Por Cristóbal Suazo Navarro

Es desde la más profunda admiración que felicito a Juan Mihovilovich por el increíble relato que es “El amor de los caracoles”, una obra que de principio a fin me mantuvo pegado leyendo. De los capítulos, breves en su mayoría, pero repletos de contenido, no sobra ninguno, y a su vez, a estos no les sobra ni una sola letra. 

Es verdaderamente fascinante como el autor construye a esta familia y al mundo en el que se desenvuelven, pues logra en esto un universo narrativo polifónico y lleno de vida. En este mundo que ha inventado, todas las acciones se corresponden y están ahí por un motivo, todo complementa algo más y nada queda abierto o es de mención casual. 

Me sentí particularmente conmovido por la manera en que esta familia, tan similar a la mía, surge de entre las páginas del libro y realmente parece viva ante los ojos del lector. De la misma forma, me conmueve la manera en que de a poco la familia comienza a morir con la separación y muerte de muchos de sus miembros, es algo que tristemente resonó mucho conmigo. Sin embargo, todo el capítulo de la cueva de los caracoles y el énfasis de que la vida de los jóvenes recién comienza al momento en que termina el libro, cambiaron mi visión no solo del libro, sino también de varias cosas. Cómo se enfatiza en las últimas páginas, mañana será otro día. 

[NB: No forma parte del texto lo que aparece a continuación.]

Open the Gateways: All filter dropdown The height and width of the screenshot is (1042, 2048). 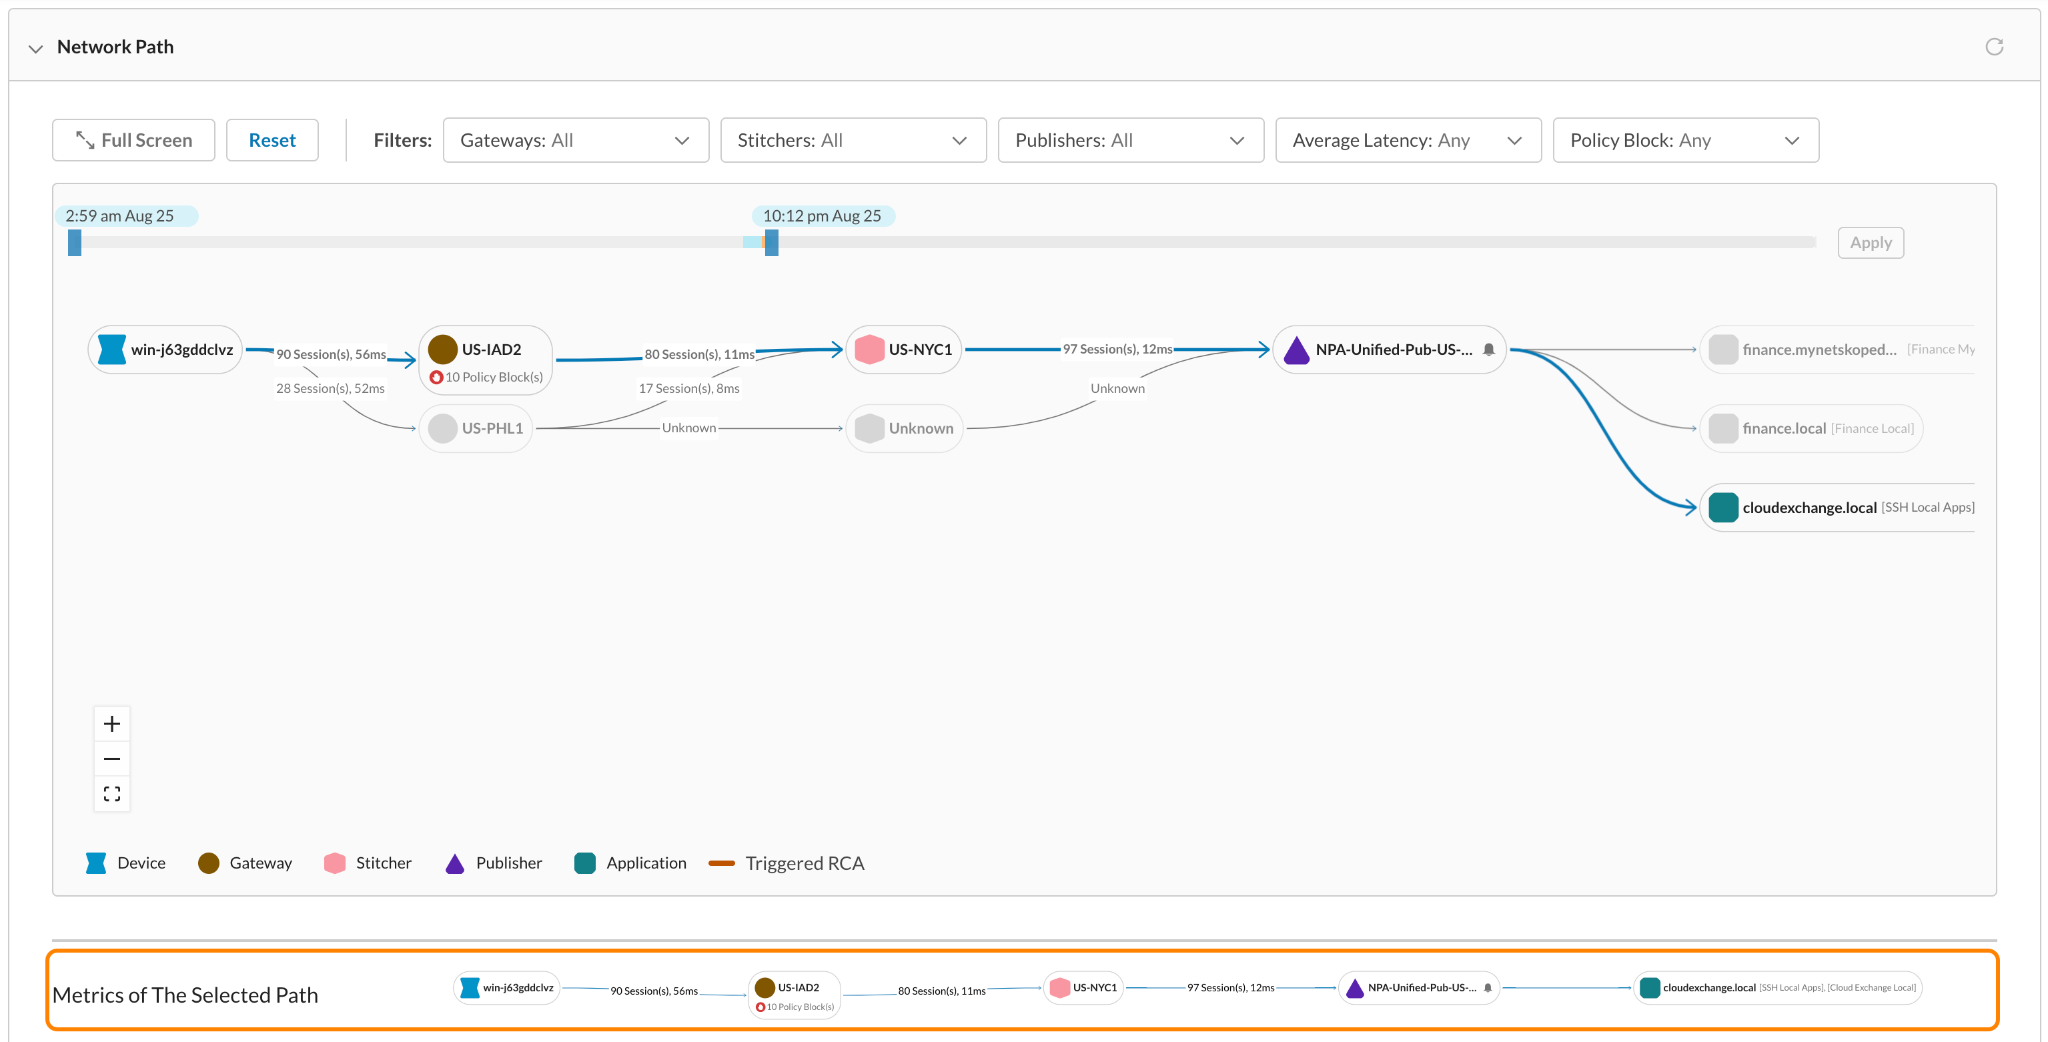(576, 140)
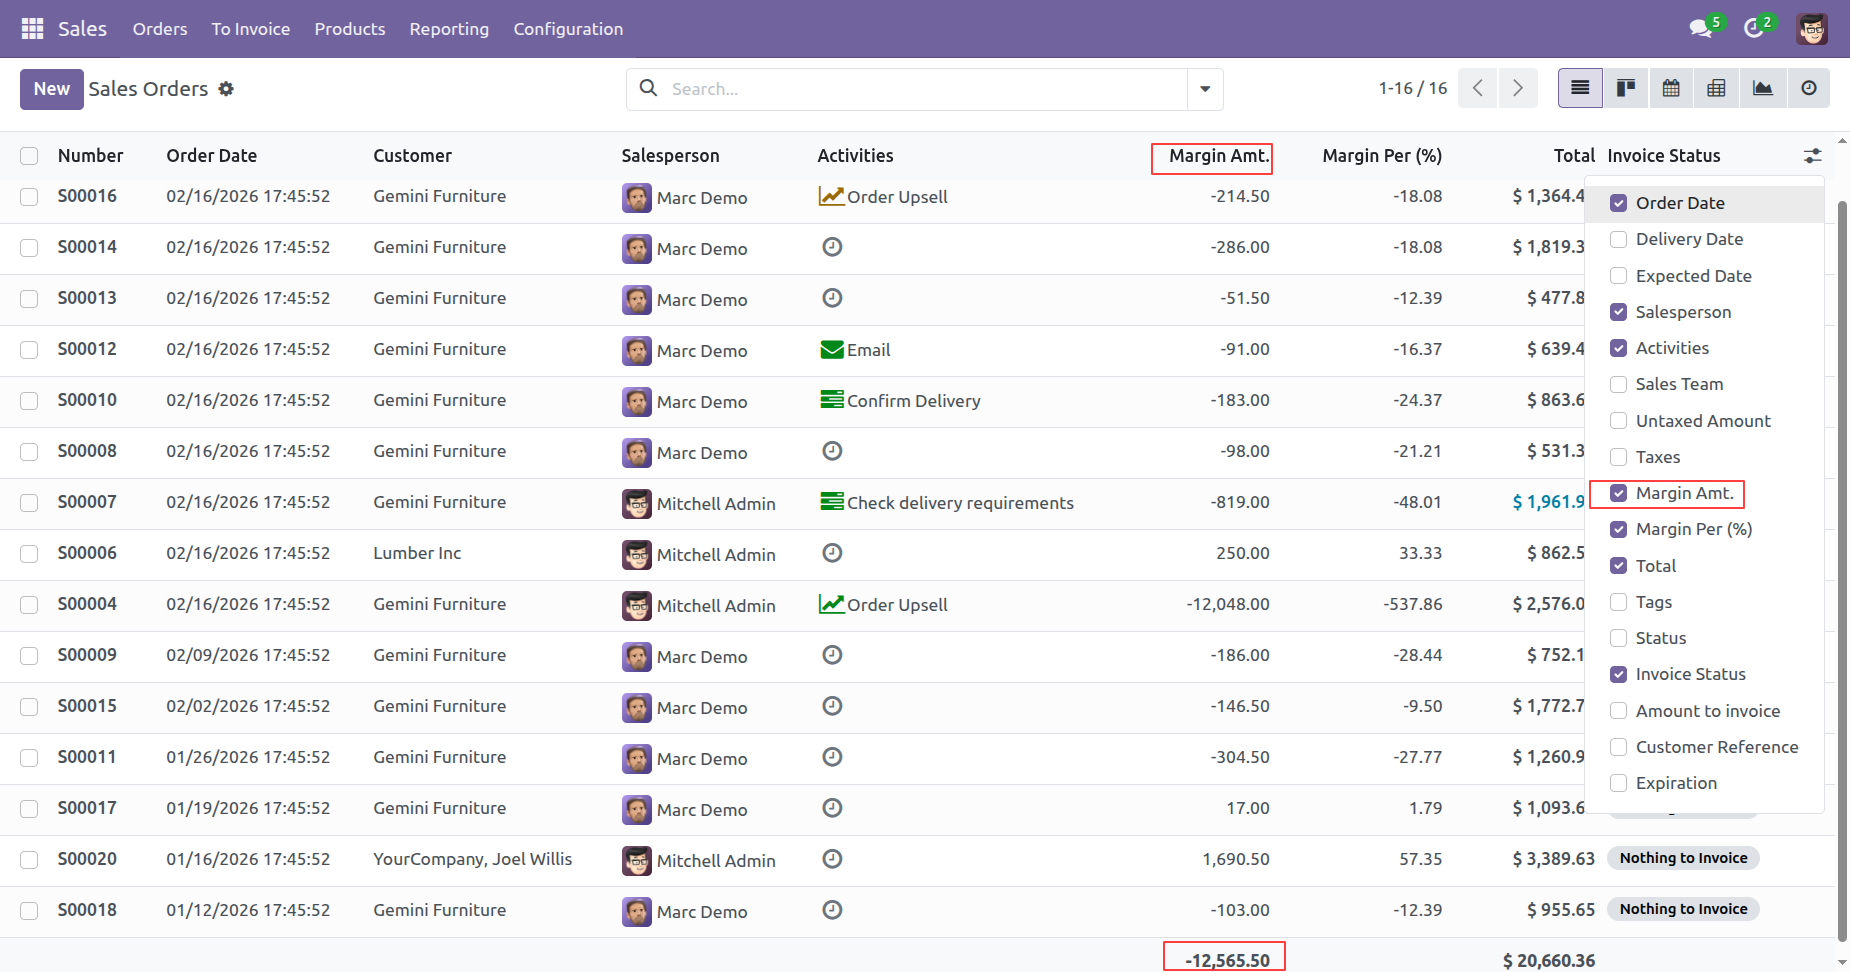The height and width of the screenshot is (972, 1850).
Task: Click the New button
Action: (x=51, y=89)
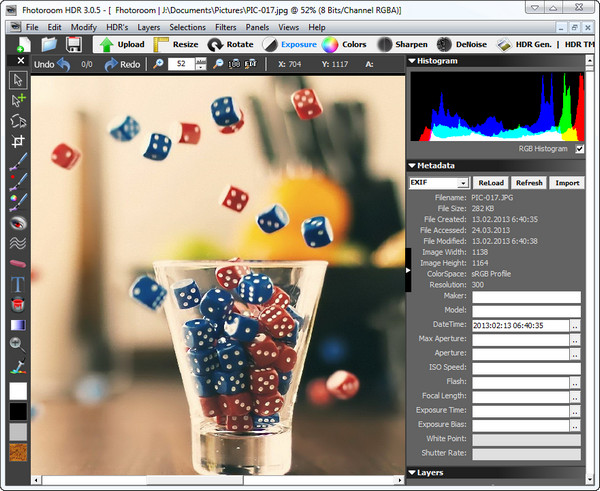Click the ReLoad metadata button
Image resolution: width=600 pixels, height=491 pixels.
click(490, 183)
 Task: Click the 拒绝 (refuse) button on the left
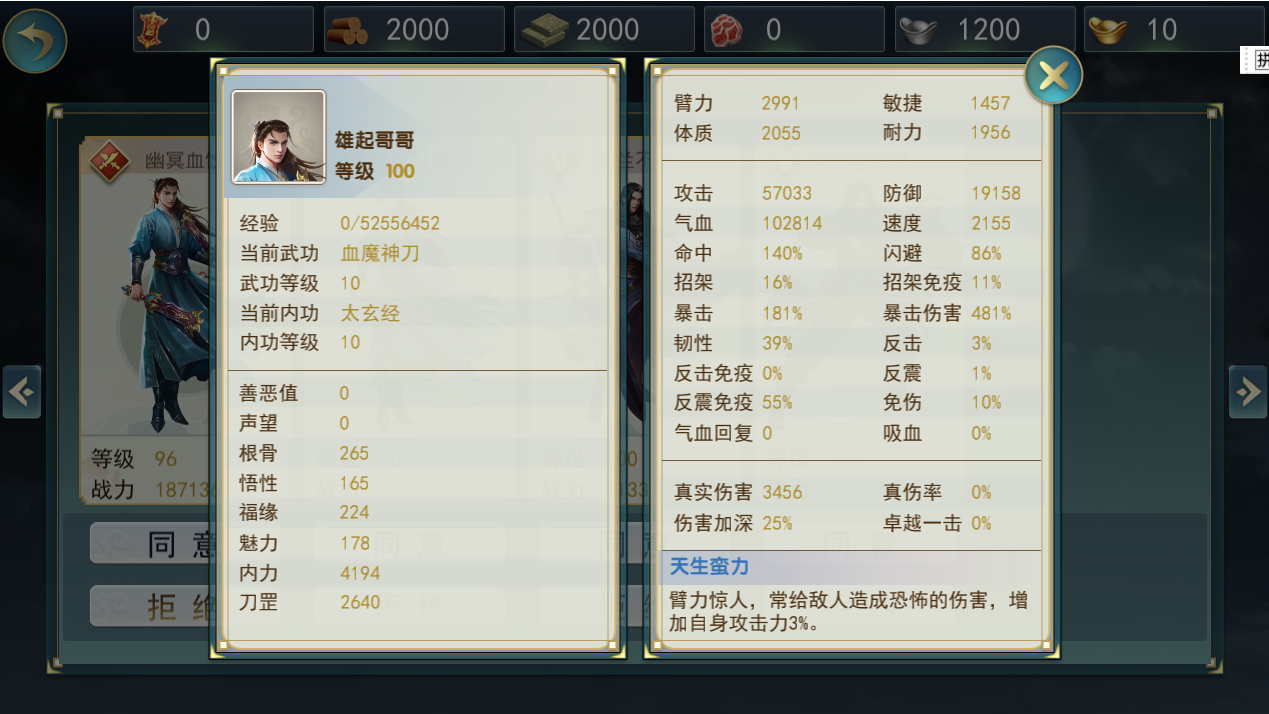(152, 606)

Estos últimos capítulos cierran las últimas deudas del narrador con el espectador y nos despiden gloriosamente de estos personajes a los que no pude evitar tomarles un gran aprecio.

Cristóbal Suazo Navarro

Cristóbal Suazo Navarro nació el 2005 en la ciudad de Puerto Montt. Realizó sus estudios básicos en el Colegio Paideia, en Puerto Montt y actualmente estudia la carrera de Periodismo en la Universidad Austral de Chile en Valdivia, ciudad donde reside desde el año 2024. En crónica, ha sido publicado previamente en el blog Poesía y Capitalismo.